→ Brief: Copy verbatim the rows below, from the first one up to and including the row that contains "(x=484, y=11)".

→ The input:
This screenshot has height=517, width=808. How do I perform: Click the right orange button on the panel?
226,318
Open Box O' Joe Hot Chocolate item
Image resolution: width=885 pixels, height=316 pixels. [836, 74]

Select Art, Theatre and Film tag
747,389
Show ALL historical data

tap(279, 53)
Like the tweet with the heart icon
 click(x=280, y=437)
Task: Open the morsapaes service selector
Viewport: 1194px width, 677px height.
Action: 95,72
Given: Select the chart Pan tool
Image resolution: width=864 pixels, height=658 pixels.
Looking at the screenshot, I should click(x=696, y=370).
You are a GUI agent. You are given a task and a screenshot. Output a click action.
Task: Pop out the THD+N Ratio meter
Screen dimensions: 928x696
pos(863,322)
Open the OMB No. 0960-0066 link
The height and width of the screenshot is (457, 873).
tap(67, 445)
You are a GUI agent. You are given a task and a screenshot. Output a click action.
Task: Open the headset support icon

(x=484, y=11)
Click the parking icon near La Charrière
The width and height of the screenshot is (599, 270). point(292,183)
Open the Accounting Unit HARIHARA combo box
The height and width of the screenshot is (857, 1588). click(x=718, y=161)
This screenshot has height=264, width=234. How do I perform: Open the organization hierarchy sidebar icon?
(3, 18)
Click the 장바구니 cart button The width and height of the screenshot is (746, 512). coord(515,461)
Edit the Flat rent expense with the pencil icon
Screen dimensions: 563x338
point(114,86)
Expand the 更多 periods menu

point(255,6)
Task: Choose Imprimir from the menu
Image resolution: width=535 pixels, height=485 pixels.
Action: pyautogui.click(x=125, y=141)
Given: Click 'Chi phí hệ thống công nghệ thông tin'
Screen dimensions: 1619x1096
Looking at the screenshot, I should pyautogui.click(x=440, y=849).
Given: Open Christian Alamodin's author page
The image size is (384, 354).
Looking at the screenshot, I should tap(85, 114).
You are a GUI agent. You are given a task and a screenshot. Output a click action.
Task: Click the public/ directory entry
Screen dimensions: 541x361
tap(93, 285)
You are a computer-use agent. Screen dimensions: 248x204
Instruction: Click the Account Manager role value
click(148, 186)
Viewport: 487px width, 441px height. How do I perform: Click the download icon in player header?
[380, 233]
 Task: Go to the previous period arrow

→ Task result:
This screenshot has height=517, width=808. How do I perform: Click the right orange button on the panel?
226,318
Open Box O' Joe Hot Chocolate item
Image resolution: width=885 pixels, height=316 pixels. [836, 74]

Select Art, Theatre and Film tag
747,389
Show ALL historical data

tap(279, 53)
Like the tweet with the heart icon
 click(x=280, y=437)
Task: Open the morsapaes service selector
Viewport: 1194px width, 677px height.
Action: 95,72
Given: Select the chart Pan tool
Image resolution: width=864 pixels, height=658 pixels.
Looking at the screenshot, I should click(x=696, y=370).
You are a GUI agent. You are given a task and a screenshot. Output a click action.
Task: Pop out the THD+N Ratio meter
Screen dimensions: 928x696
pos(863,322)
Open the OMB No. 0960-0066 link
The height and width of the screenshot is (457, 873).
tap(67, 445)
You are a GUI agent. You are given a task and a screenshot. Output a click action.
Task: Open the headset support icon

(x=484, y=11)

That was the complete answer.